» **WHAT YOU ARE ASKED TO DO**
Update the material from the line containing "You are a GUI" through the end, inclusive, by replacing "monitor" with "display" and leaving everything else unchanged. Leave the pictures out of your answer.

» **DATASET EXTRACT**
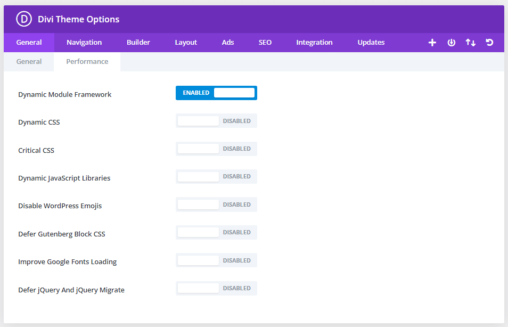Select the Integration tab
The image size is (508, 327).
314,43
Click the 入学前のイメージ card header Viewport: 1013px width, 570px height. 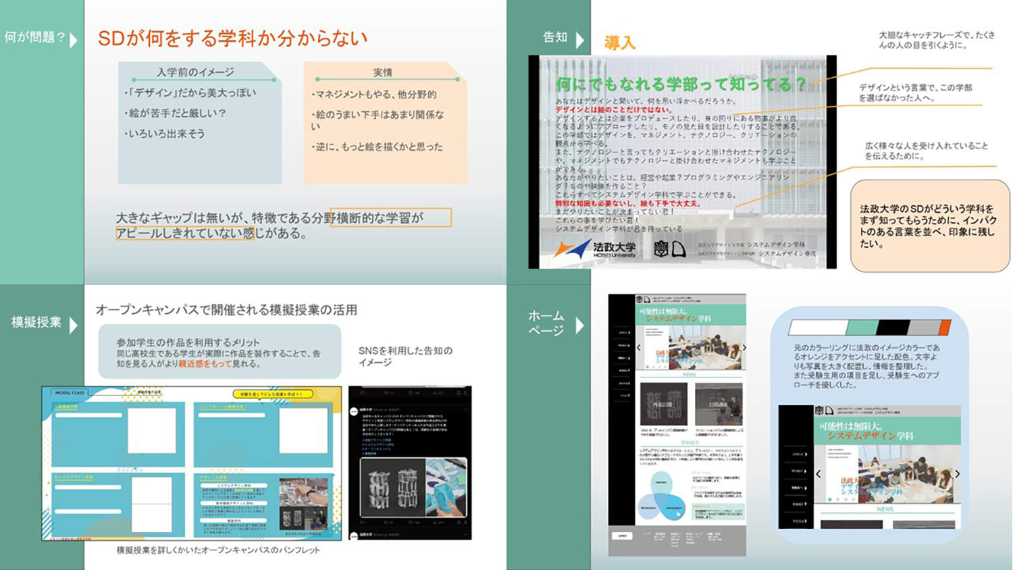pyautogui.click(x=195, y=72)
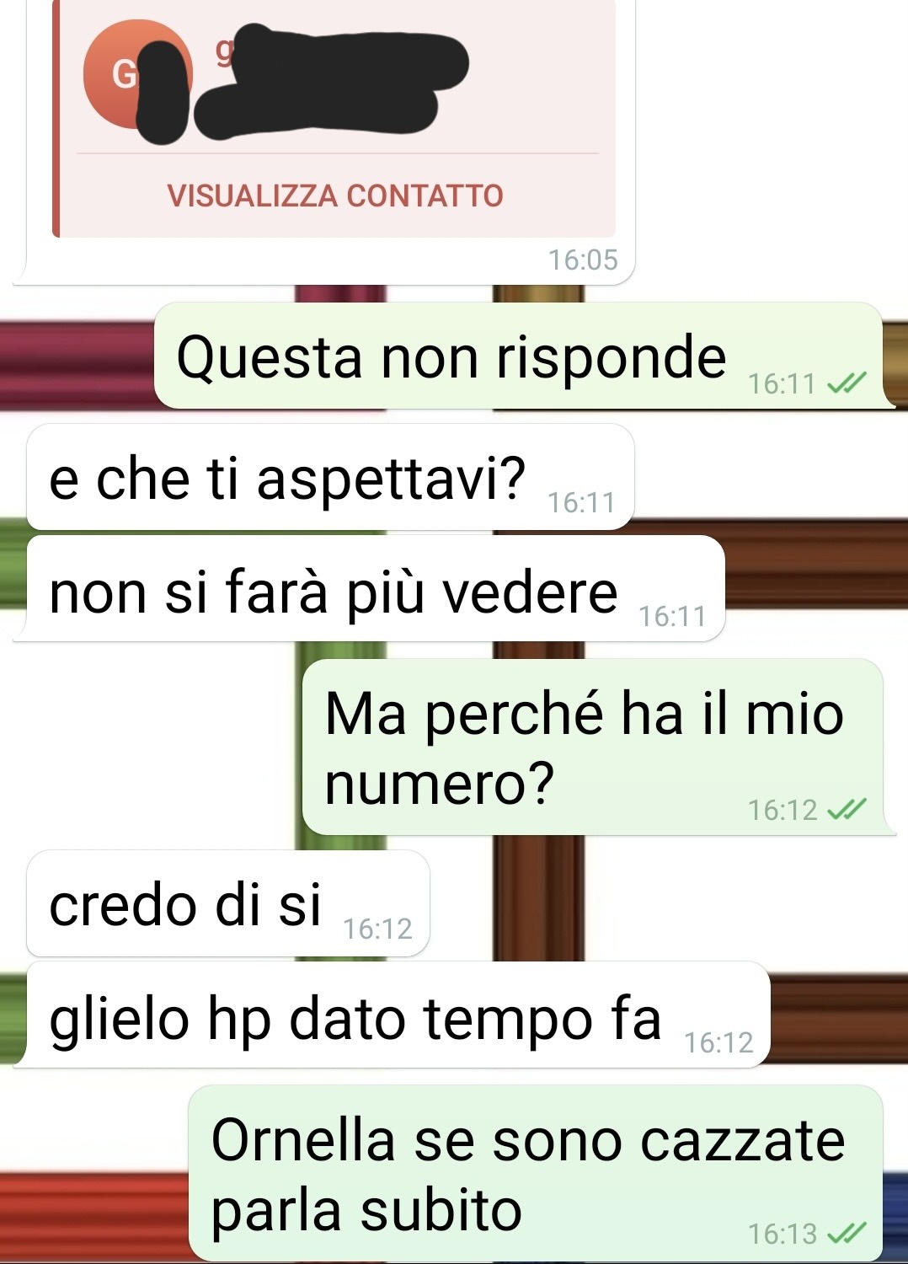
Task: Tap read receipt ticks at 16:13
Action: (x=846, y=1234)
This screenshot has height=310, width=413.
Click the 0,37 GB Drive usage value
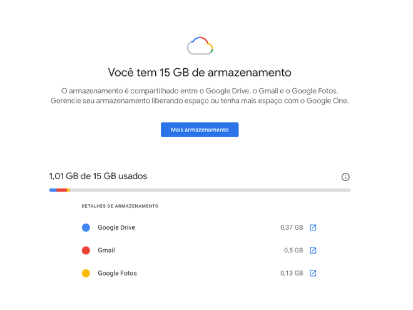coord(292,227)
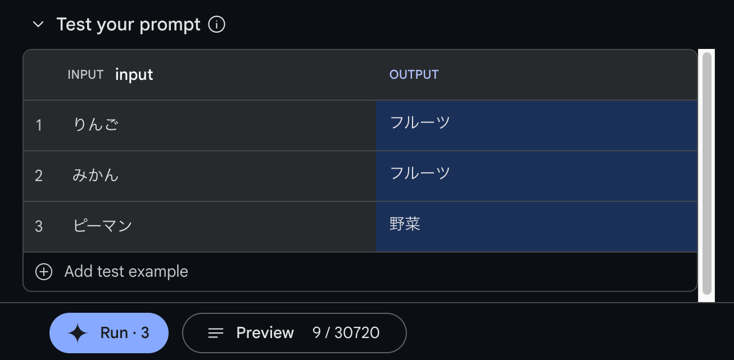Edit the input variable name in header
Viewport: 734px width, 360px height.
[134, 75]
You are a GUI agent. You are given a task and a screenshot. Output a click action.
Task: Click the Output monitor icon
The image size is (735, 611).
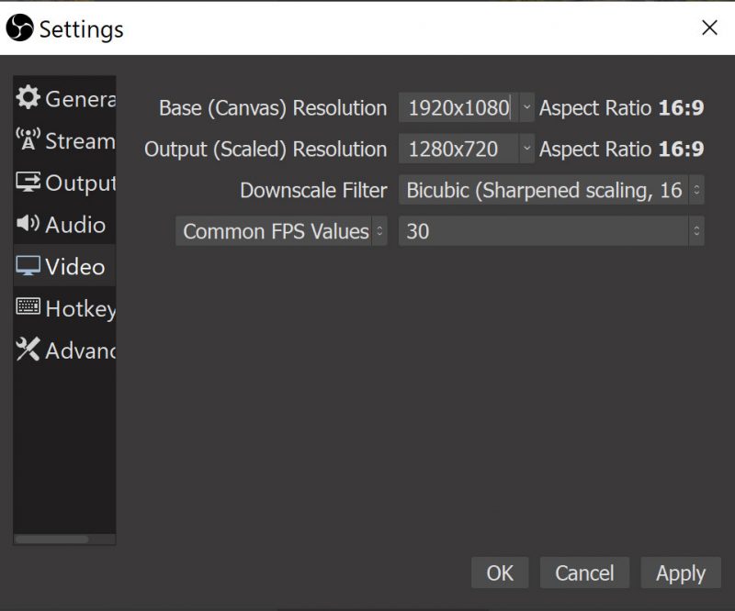point(28,183)
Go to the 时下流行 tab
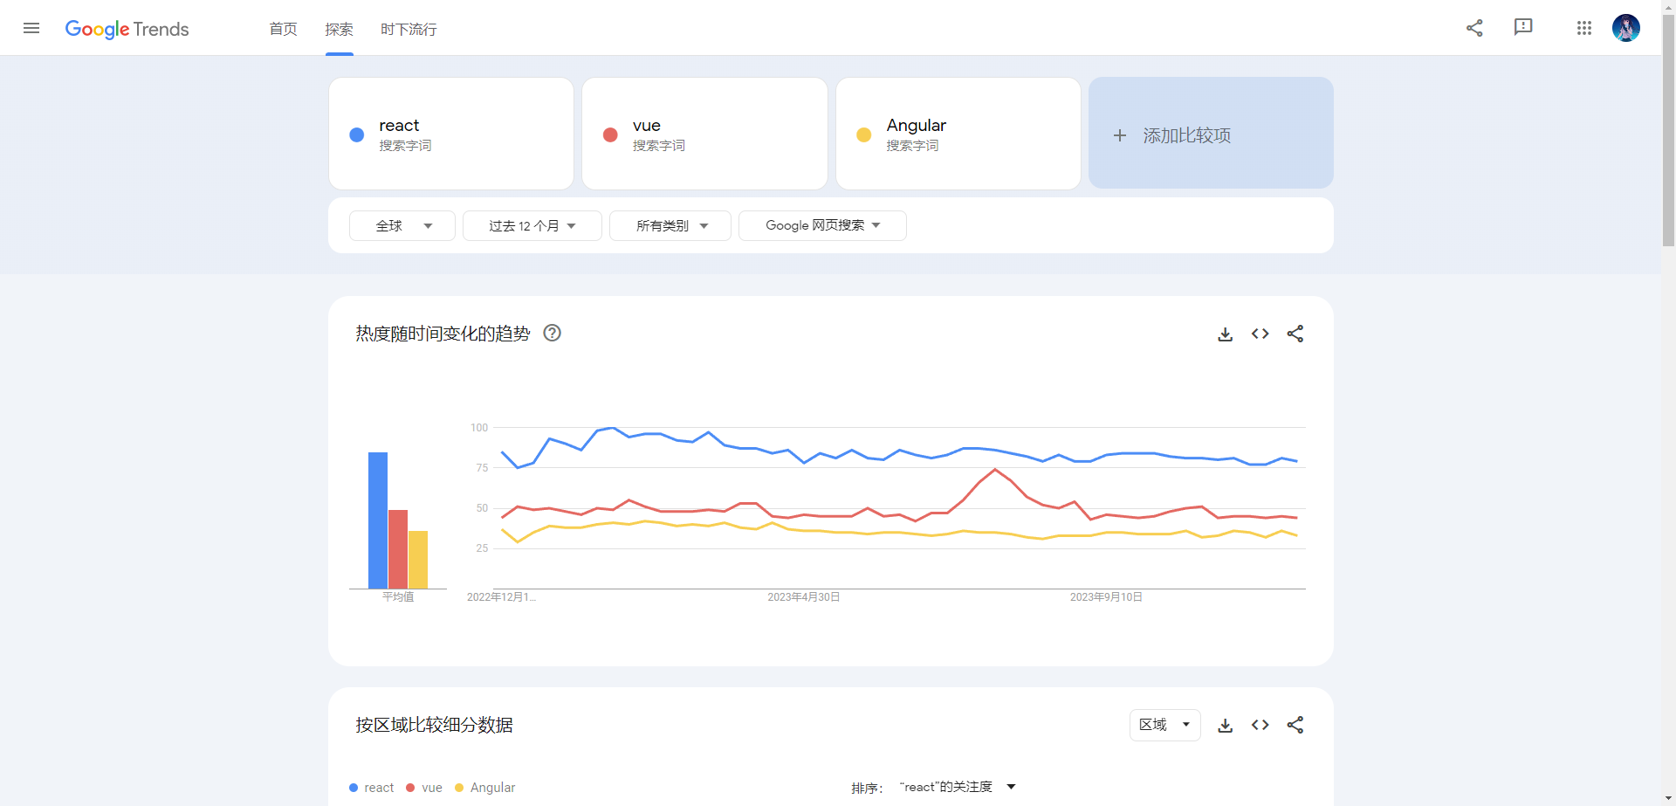 pos(409,29)
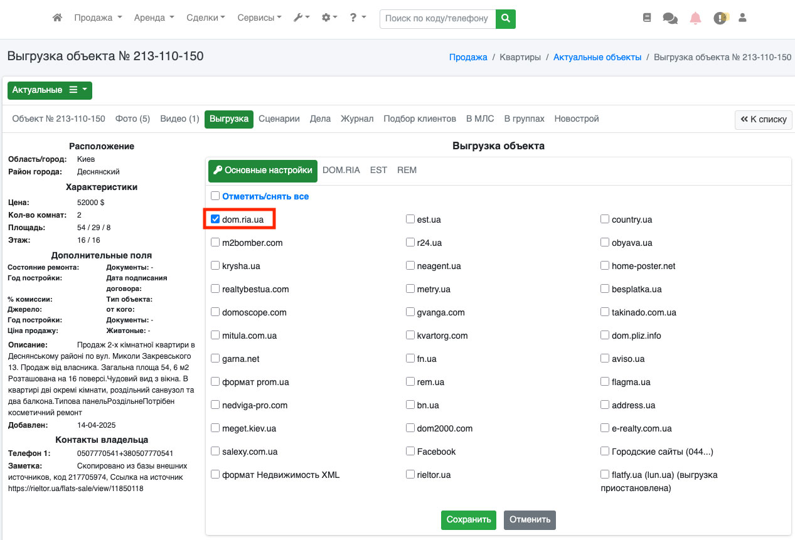Open the wrench tools menu
Screen dimensions: 795x540
[301, 18]
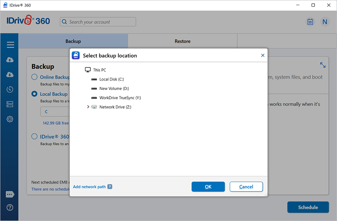Click the cloud upload backup sidebar icon

click(10, 60)
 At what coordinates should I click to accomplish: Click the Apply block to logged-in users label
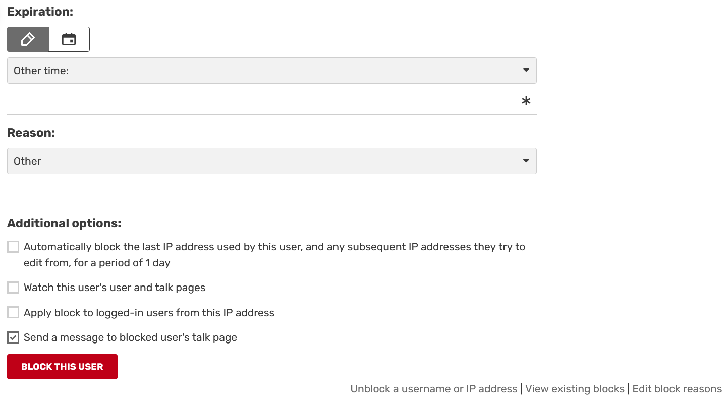coord(149,313)
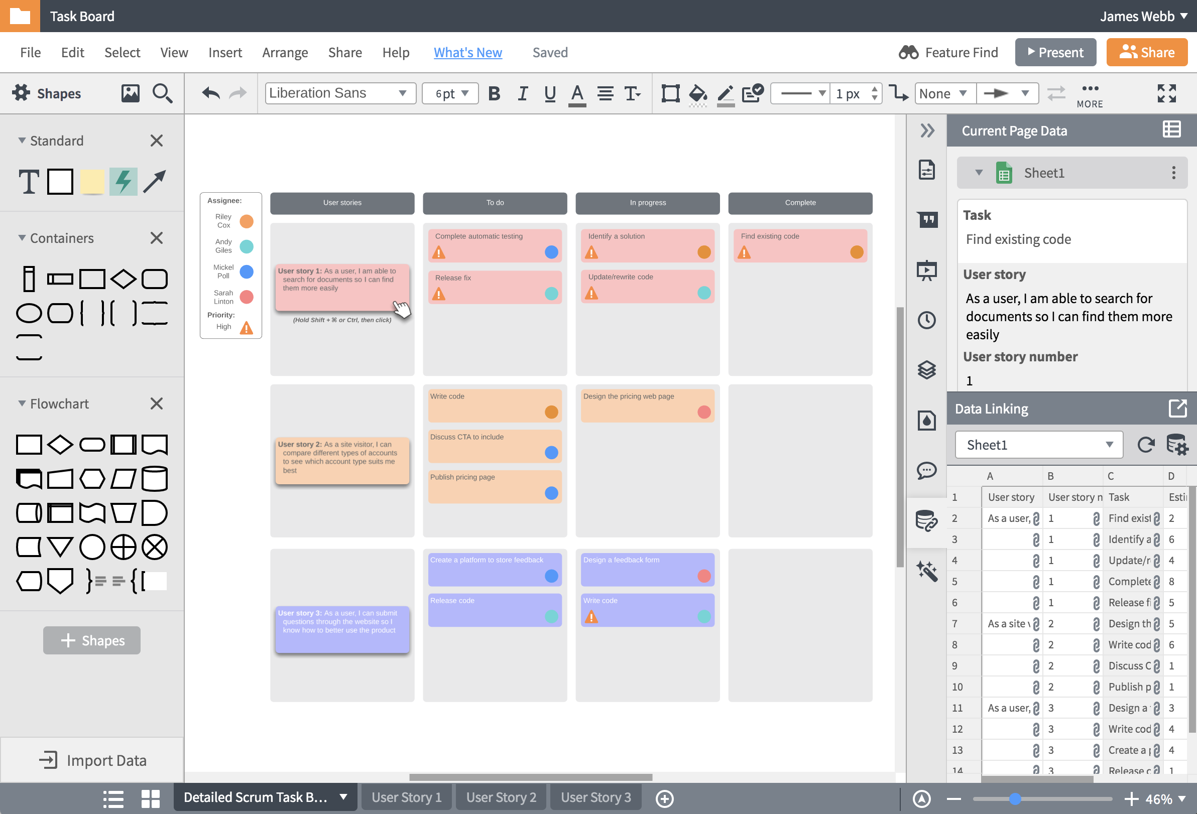Open the Liberation Sans font dropdown

340,94
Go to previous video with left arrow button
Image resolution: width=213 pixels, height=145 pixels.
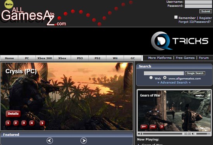[144, 127]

» **SOLUTION TO THIS TASK**
You are a GUI agent. You are given a task and a screenshot. Output a click action.
Task: Click the Output display icon
The image size is (735, 611).
point(28,183)
Go to the 时下流行 tab
 pos(409,29)
Open the wrench tools menu
Screen dimensions: 795x540
[301, 18]
Click the cloud upload backup sidebar icon

click(10, 60)
 At what coordinates should I click to accomplish: Click the Apply block to logged-in users label
coord(149,313)
Open the Liberation Sans font dropdown

340,94
Go to previous video with left arrow button
Image resolution: width=213 pixels, height=145 pixels.
[144, 127]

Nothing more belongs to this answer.